• [What is needed] Reproduce the records below, changing every occurrence of "How do I perform" to "How can I perform" and leaving all other text as it stands.

= = =

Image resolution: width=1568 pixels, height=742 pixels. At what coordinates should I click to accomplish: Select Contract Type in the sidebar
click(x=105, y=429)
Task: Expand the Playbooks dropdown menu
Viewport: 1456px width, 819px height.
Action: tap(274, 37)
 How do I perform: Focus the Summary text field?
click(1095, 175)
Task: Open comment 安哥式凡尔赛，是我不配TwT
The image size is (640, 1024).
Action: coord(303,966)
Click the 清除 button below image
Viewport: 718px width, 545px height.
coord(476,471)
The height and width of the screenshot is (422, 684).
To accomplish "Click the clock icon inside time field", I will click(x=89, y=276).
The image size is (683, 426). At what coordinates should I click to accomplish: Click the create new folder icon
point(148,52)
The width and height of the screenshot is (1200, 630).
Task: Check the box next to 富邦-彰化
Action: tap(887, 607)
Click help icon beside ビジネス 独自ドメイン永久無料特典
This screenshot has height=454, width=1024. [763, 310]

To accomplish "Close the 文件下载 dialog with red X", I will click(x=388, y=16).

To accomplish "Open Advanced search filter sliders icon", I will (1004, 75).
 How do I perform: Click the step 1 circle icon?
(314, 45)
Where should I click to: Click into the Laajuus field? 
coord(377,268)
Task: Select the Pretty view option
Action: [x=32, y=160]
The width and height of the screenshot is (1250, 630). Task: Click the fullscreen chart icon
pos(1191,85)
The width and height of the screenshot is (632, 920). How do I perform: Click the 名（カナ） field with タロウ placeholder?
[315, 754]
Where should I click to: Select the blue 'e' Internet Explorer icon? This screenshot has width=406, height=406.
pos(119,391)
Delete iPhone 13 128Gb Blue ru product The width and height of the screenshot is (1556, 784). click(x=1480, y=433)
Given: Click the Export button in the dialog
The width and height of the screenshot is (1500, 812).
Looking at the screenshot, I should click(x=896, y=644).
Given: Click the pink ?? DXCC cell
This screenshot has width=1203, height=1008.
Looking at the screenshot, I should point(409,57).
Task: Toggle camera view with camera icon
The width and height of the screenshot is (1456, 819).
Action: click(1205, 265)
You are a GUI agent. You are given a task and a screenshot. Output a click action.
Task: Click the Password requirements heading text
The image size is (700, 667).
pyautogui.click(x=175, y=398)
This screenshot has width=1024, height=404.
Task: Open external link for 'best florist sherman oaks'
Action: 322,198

= = =

• [Exercise response]
Image resolution: width=1568 pixels, height=742 pixels. At what coordinates should I click to accomplish: Select Contract Type in the sidebar
click(x=105, y=429)
Task: Expand the Playbooks dropdown menu
Viewport: 1456px width, 819px height.
Action: tap(274, 37)
 How can I perform: Focus the Summary text field?
click(1095, 175)
Task: Open comment 安哥式凡尔赛，是我不配TwT
The image size is (640, 1024).
Action: coord(303,966)
Click the 清除 button below image
Viewport: 718px width, 545px height.
coord(476,471)
The height and width of the screenshot is (422, 684).
To accomplish "Click the clock icon inside time field", I will click(x=89, y=276).
The image size is (683, 426). At what coordinates should I click to accomplish: Click the create new folder icon
point(148,52)
The width and height of the screenshot is (1200, 630).
Task: Check the box next to 富邦-彰化
Action: tap(887, 607)
Click help icon beside ビジネス 独自ドメイン永久無料特典
This screenshot has height=454, width=1024. [763, 310]

To accomplish "Close the 文件下载 dialog with red X", I will click(x=388, y=16).

To accomplish "Open Advanced search filter sliders icon", I will (1004, 75).
 How can I perform: Click the step 1 circle icon?
(314, 45)
Where should I click to: Click into the Laajuus field? 
coord(377,268)
Task: Select the Pretty view option
Action: [x=32, y=160]
The width and height of the screenshot is (1250, 630). Task: Click the fullscreen chart icon
pos(1191,85)
The width and height of the screenshot is (632, 920). How can I perform: Click the 名（カナ） field with タロウ placeholder?
[315, 754]
Where should I click to: Select the blue 'e' Internet Explorer icon? This screenshot has width=406, height=406.
pos(119,391)
Delete iPhone 13 128Gb Blue ru product The width and height of the screenshot is (1556, 784). click(x=1480, y=433)
Given: Click the Export button in the dialog
The width and height of the screenshot is (1500, 812).
Looking at the screenshot, I should click(x=896, y=644).
Given: Click the pink ?? DXCC cell
This screenshot has width=1203, height=1008.
Looking at the screenshot, I should point(409,57).
Task: Toggle camera view with camera icon
The width and height of the screenshot is (1456, 819).
Action: click(1205, 265)
You are a GUI agent. You are given a task and a screenshot. Output a click action.
Task: Click the Password requirements heading text
The image size is (700, 667).
pyautogui.click(x=175, y=398)
This screenshot has width=1024, height=404.
Task: Open external link for 'best florist sherman oaks'
Action: 322,198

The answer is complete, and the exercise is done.